_Compito assegnato 1_
Estrai dal brano sulla Carta per la pace e la riconciliazione nazionale la parte compresa tra "Per chiudere definitivamente" e "che commisero abusi.", estremi inclusi, riportandola senza alcuna modifica.
_Compito assegnato 2_
Converti in un elenco numerato le righe dei record comprese tra quella che contiene "Viewport: 1568px width, 656px height." e quella che contiene "Action: tap(314, 28)", entrambe incluse, omettendo le righe vuote.

Per chiudere definitivamente la pagina della guerra civile, nel 2005, il Governo organizzò un secondo referendum. La “Carta per la pace e la riconciliazione nazionale” fu approvata con il 97% dei voti e prevedeva nuove disposizioni di grazia per i terroristi, indennizzi ai familiari dei terroristi morti, riparazioni alle famiglie degli scomparsi e la completa amnistia per le forze di sicurezza che commisero abusi.
Furono inoltre disposte pene fino a 5 anni di reclusione per chi avesse criticato la legge, reo di ledere l’immagine dello Stato. “La carta ci ha vietato di rivolgerci alla giustizia”, Nassera Dutour è la Presidente dell’associazione SOS disparu, che da più di 20 anni cerca di trovare la verità sulle migliaia di scomparsi durante gli anni ’90. “La legge ci è stata imposta. Non è stata una vera votazione”, continua Nassera, concludendo, “Non penso siano solo l’esercito e i servizi i responsabili di ciò che è avvenuto, ma tutto il corpo costituente dello Stato è colpevole”.
Il quartiere di El Biar si affaccia sul Golfo di Algeri. Nella pancia di un condominio, gli uffici di un’associazione ospitano decine di studenti intenti a preparare i cartelli per la protesta dell’indomani. Hania Chebane, attivista e studentessa, è tra di loro, “Ajouad è un movimento, creato nel 2011, che lotta per non dimenticare le vittime del terrorismo”. Nel 1996, quando Hania aveva 3 anni, gli islamisti in un agguato uccisero suo padre. “Ricordo che uscì di casa per andare a cambiarmi le scarpe”, continua l’attivista, “Con cinque pallottole hanno stabilito che avevano il diritto di prendersi una vita. È stata una cosa banale che facevano sempre”. La madre di Hania si è trovata a 23 anni sola, con una figlia, in piena guerra civile, senza lavoro, senza casa. “La riconciliazione Nazionale è stata una doppia ingiustizia”, ancora la studentessa algerina, “Un tradimento alle famiglie delle vittime”.

_Record di input_
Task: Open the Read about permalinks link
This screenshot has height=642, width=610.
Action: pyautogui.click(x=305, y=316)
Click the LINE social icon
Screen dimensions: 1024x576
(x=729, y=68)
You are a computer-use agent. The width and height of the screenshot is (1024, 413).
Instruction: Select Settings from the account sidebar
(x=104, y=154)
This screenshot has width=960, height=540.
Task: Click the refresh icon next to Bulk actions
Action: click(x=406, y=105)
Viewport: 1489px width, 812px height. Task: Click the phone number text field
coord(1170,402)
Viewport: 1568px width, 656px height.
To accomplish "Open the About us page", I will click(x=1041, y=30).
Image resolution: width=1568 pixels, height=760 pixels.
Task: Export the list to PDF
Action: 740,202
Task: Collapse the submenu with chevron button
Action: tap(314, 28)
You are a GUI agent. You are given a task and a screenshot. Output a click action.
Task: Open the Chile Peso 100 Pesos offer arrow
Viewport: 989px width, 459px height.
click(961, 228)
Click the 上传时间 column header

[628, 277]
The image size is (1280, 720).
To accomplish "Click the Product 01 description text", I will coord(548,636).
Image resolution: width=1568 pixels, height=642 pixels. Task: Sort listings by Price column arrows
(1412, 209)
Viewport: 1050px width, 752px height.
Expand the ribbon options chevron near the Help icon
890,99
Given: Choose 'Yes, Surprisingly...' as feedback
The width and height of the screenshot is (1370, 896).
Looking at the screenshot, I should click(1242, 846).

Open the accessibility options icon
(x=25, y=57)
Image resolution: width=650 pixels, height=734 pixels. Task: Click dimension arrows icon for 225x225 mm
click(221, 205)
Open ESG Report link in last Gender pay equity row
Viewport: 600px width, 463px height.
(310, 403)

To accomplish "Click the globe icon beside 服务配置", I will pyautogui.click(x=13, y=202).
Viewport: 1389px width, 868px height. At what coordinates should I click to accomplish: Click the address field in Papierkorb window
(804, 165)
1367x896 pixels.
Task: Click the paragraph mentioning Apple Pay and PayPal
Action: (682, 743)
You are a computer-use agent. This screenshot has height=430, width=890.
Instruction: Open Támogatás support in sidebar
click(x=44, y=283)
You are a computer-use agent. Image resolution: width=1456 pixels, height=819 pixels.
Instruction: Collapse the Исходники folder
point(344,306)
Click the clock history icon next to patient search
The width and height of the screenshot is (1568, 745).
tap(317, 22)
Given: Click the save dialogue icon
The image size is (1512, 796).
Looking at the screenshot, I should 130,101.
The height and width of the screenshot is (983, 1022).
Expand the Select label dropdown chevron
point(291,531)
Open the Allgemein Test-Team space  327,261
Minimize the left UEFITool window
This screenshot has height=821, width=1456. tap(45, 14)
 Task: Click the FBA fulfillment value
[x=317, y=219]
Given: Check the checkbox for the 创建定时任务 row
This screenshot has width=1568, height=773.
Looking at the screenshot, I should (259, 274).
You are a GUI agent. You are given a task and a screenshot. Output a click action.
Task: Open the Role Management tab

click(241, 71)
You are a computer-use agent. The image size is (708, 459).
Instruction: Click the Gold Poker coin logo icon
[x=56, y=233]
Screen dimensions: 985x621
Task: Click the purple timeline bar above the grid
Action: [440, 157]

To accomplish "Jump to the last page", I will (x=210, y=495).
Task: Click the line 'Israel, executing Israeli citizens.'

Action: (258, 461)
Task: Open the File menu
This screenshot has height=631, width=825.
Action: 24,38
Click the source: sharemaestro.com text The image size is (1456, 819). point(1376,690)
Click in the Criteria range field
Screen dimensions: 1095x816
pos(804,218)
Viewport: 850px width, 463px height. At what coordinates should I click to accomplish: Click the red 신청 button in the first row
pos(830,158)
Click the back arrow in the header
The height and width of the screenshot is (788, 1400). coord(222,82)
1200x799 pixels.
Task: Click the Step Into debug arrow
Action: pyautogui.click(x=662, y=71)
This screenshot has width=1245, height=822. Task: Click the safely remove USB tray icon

_Risposta svolta 1_
Per chiudere definitivamente la pagina della guerra civile, nel 2005, il Governo organizzò un secondo referendum. La “Carta per la pace e la riconciliazione nazionale” fu approvata con il 97% dei voti e prevedeva nuove disposizioni di grazia per i terroristi, indennizzi ai familiari dei terroristi morti, riparazioni alle famiglie degli scomparsi e la completa amnistia per le forze di sicurezza che commisero abusi.

_Risposta svolta 2_
1. Viewport: 1568px width, 656px height.
2. To accomplish "Open the About us page", I will click(x=1041, y=30).
3. Image resolution: width=1568 pixels, height=760 pixels.
4. Task: Export the list to PDF
5. Action: 740,202
6. Task: Collapse the submenu with chevron button
7. Action: tap(314, 28)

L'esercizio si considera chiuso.